[SUPPLIED TEXT]
+ + + +

Showing posts with label Boyhood. Show all posts
Showing posts with label Boyhood. Show all posts

Thursday, September 17, 2009

Summertime

I was surprised to see J. M. Coetzee's Summertime shortlisted for the Booker Prize—not because I did not enjoy the book, but because I did not read it as a novel. The book's subtitle is "Scenes from Provincial Life," which is also the subtitle of Coetzee's memoir Boyhood, so I read Summertime as a memoir. (Note that the Wikipedia page on Coetzee lists it under his memoirs.)

Granted, as a memoir, Summertime is even more singular than Boyhood (and than the similar Youth, Coetzee's second memoir). As I have noted before, in Boyhood and Youth, Coetzee takes an unusual approach to autobiographical writing: the books are in the third person and the present tense.

Summertime begins with a section called "Notebooks 1972-1975," and at first it appears to be a memoir like the other two: third person and present tense are used again. A small difference is that these selections from "Notebooks" are dated, whereas Boyhood and Youth are both largely vague about dates (and about how old the protagonist actually is at any given time).

In addition, these notebook entries are followed by italicized comments on them, like this one (the first): "To be expanded on: his father's response to the times as compared to his own; their differences, their (overriding) similarities" (6). To all appearances, then, Summertime is like Boyhood and Youth, but with a few little twists.

What follows, though, is utterly different. The next section is called "Julia," and it is an interview with a woman who had an affair with one John Coetzee in the early 1970s in South Africa. The interviewer (at first anonymous, but later identified by the interviewee, Julia Frankl, as "Mr. Vincent" [43]) begins by referring to "the pages I sent you from John Coetzee's notebooks for the years 1972-1975," and on the next page a question from Frankl to Vincent leads to the clarification that the italicized passages after the entries were by Coetzee, "notes to himself, written in 1999 or 2000, when he was thinking of adapting these particular entries for a book" (20).

Julia then tells Mr. Vincent about her affair with Coetzee. At one point, she says, "And John was not a great talker, as you know" (34). If this implies that this John Coetzee is dead (which J. M. Coetzee is emphatically not), then Mr. Vincent's reply confirms it: "I don't know. I never met him in the flesh" (34). Not "I have never met him," but "I never met him": so this interview is about the late John Coetzee.

At this point, I could have stopped for a moment and thought, "Okay, this is not a memoir!" But this is Coetzee we're talking about, and Boyhood and Youth had already rewritten the rules about memoirs, so I just took this as a much more extreme variation on the memoir: Coetzee writing as if he were dead and a biographer, Mr. Vincent, was working on a book by interviewing people for it.

Five interviews appear in the book, followed by a last section called "Notebooks: undated fragments." In the fourth interview, with Martin, an academic colleague of Coetzee's in the 1970s, Mr. Vincent begins by reading "an account of his [Coetzee's] first meeting with you" (with Martin, that is), which Coetzee had written "in one of his late notebooks." Mr. Vincent goes on to add that he suspects "it was intended to fit into the third memoir, the one that never saw the light of day. As you will hear, he follows the same convention as in Boyhood and Youth, where the subject is called 'he' rather than 'I'" (205). A few pages later, Mr. Vincent then asks a question about what Coetzee might have said "if he had gone on with the memoir, if he had not stopped writing" (210).

+ + + +

[DATASET ROWS]
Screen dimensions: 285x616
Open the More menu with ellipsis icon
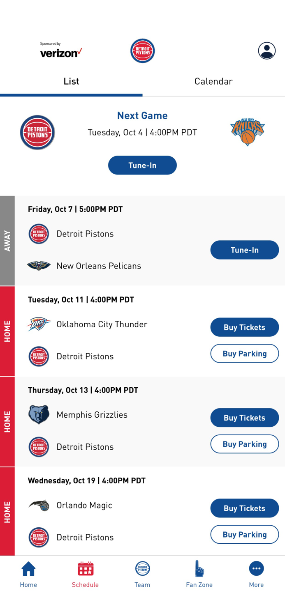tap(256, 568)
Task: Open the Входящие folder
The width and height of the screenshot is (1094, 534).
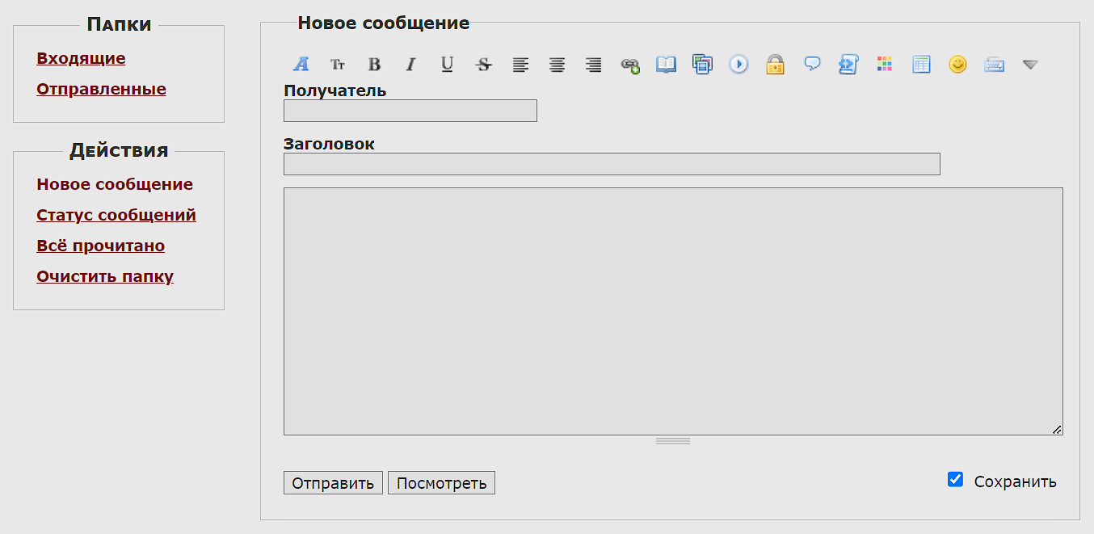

+ + + +

[ACTIONS TO TAKE]
1. Answer these from the blog post about Summertime:
(a) What subtitle does Summertime share with Boyhood?
(b) By what name does Julia Frankl identify the interviewer?
(c) How many interviews appear in the book?
2. Shorten the paragraph of the blog post about Summertime that begins "Summertime begins with a section called," keeping its main facts.
The entries have nothing to do with the text.

[THE REPLIES]
1.
(a) "Scenes from Provincial Life"
(b) Mr. Vincent
(c) Five

2. Summertime opens with "Notebooks 1972-1975," which at first seems like the other two memoirs because it again uses the third person and the present tense. One difference is that these notebook selections are dated. Boyhood and Youth are mostly vague about dates and about the protagonist's age.